There may be surplus cash from the television switchover help scheme, but it wants to use that for other purposes such as boosting broadband provision and local news pilot schemes for ITV.
It says it will conduct a cost-benefit analysis of its digital radio plans, and this will "help determine whether there is a case for a Digital Radio Help Scheme and, if so, what its scope might be".
Even without a help scheme, the switchover to digital will be costly - for the BBC, which must extend its digital transmitter network, and for the public.
There are 38 million cars, most of which cannot receive digital radio
There are well over 100 million analogue radios - many homes have five or six - of which around 35 million are in regular use, according to Ofcom. That's not counting the 38 million cars, most of which can't yet receive digital radio.
This means a bonanza for set manufacturers - and a bill for UK consumers.
But Tony Moretta of the Digital Radio Development Bureau, which co-ordinates the industry's plans, thinks all the problems can be overcome.
He says the industry will save money by not having to broadcast on both analogue and digital frequencies and the final decision to switch off FM and AM won't get the go-ahead until 50% of all radio listening is via digital - the current level is just 20%.
He also says the government and industry will do what is needed to achieve its switchover target of 2015.
DAB vs analogue
"I think we've got much better co-operation across the whole industry - the BBC, commercial radio, the car industry, the radio manufacturers, the retailers" he says.
"We're all headed in the same direction and I think that date is certainly achievable. It's going to be hard work but we can do it."
Meanwhile, music lovers and audio buffs are divided over the merits of digital radio versus analogue.
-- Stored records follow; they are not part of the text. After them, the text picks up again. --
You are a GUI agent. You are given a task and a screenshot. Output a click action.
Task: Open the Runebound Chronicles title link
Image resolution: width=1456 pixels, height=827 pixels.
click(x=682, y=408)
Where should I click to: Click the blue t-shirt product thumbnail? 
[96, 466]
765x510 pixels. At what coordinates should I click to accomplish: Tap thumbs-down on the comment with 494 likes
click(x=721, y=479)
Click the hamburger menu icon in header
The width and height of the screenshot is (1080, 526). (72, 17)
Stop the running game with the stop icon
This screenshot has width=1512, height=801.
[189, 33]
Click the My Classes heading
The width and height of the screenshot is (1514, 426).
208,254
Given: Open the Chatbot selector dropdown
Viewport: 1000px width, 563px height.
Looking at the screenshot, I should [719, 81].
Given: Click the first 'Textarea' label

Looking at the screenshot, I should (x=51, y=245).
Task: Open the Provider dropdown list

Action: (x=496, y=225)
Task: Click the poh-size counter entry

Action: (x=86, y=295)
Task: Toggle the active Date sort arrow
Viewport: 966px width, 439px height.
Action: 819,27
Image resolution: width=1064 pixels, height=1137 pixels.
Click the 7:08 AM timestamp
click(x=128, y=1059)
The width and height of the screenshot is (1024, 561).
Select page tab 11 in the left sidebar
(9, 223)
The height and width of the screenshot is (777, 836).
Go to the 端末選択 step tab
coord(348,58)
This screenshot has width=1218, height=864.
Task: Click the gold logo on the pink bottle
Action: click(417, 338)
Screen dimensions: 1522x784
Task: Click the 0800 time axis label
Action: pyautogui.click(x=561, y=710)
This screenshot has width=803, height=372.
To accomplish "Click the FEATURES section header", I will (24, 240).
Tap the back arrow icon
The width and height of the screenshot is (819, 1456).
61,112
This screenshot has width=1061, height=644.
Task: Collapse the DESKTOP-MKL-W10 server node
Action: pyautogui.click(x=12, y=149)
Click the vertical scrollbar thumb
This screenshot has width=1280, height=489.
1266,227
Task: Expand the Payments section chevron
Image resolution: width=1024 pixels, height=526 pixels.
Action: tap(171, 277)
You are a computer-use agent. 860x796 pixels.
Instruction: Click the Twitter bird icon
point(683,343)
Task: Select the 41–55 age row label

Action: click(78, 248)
Some say the DAB system is inferior to the current FM transmissions, partly because more stations are being squeezed onto the service than were originally planned.
"DAB can sound relatively poor compared with FM transmissions," says Professor Malcolm Hawksford, of the Electronic Engineering department at Essex University.
"I suspect the system is now being used in a way the original engineers didn't conceive."
But you can also receive digital radio via digital TV, where there are fewer bandwidth problems. And fans of Sky, cable and Freesat say the sound quality through a home cinema system is excellent.